Sparse Representations of Gravitational Waves from Precessing Compact Binaries

Many relevant applications in gravitational wave physics share a significant common problem: the seven-dimensional parameter space of gravitational waveforms from precessing compact binary inspirals and coalescences is large enough to prohibit covering the space of waveforms with sufficient density. We find that by using the reduced basis method together with a parametrization of waveforms based on their phase and precession, we can construct ultracompact yet high-accuracy representations of this large space. As a demonstration, we show that less than 100 judiciously chosen precessing inspiral waveforms are needed for 200 cycles, mass ratios from 1 to 10, and spin magnitudes $\le 0.9$. In fact, using only the first 10 reduced basis waveforms yields a maximum mismatch of 0.016 over the whole range of considered parameters. We test whether the parameters selected from the inspiral regime result in an accurate reduced basis when including merger and ringdown; we find that this is indeed the case in the context of a nonprecessing effective-one-body model. This evidence suggests that as few as $\sim 100$ numerical simulations of binary black hole coalescences may accurately represent the seven-dimensional parameter space of precession waveforms for the considered ranges.

Figure 1

Left: maximum $\phi$-domain ($\phi \mathit{D}$) projection error (red) from (9) for $7\mathrm{D}$ post-Newtonian precession waveforms versus basis size. The contributions from the time function (dotted), waveform in the minimally rotating frame (dashed), and quaternion (solid) are also shown.

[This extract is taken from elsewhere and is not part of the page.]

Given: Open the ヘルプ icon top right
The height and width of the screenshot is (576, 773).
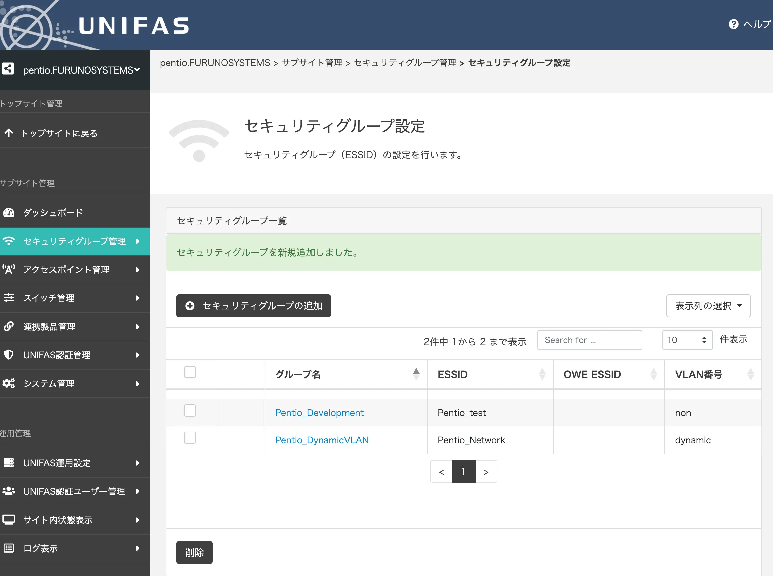Looking at the screenshot, I should [x=734, y=24].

Right: maximum time-domain, inertial frame mismatches from (10) for ${10}^7$ randomly selected waveforms ($+$) using the first 10, 20, and 50 RB waveforms. Also plotted are $\phi$-domain projection errors for non-precessing PN waveforms (dashed) and the time-domain (TD) projection errors from using the latter parameter values selected by the greedy algorithm to represent EOB waveforms (solid black), which additionally include merger and ringdown phases.

Figure 2

Mass ratios (top), $x\text{−}y$ components of both spins (second row), projection of inertial frame spins onto initial orbital angular momentum unit vector (bottom left), and both spin magnitudes (bottom right) selected by our greedy algorithm.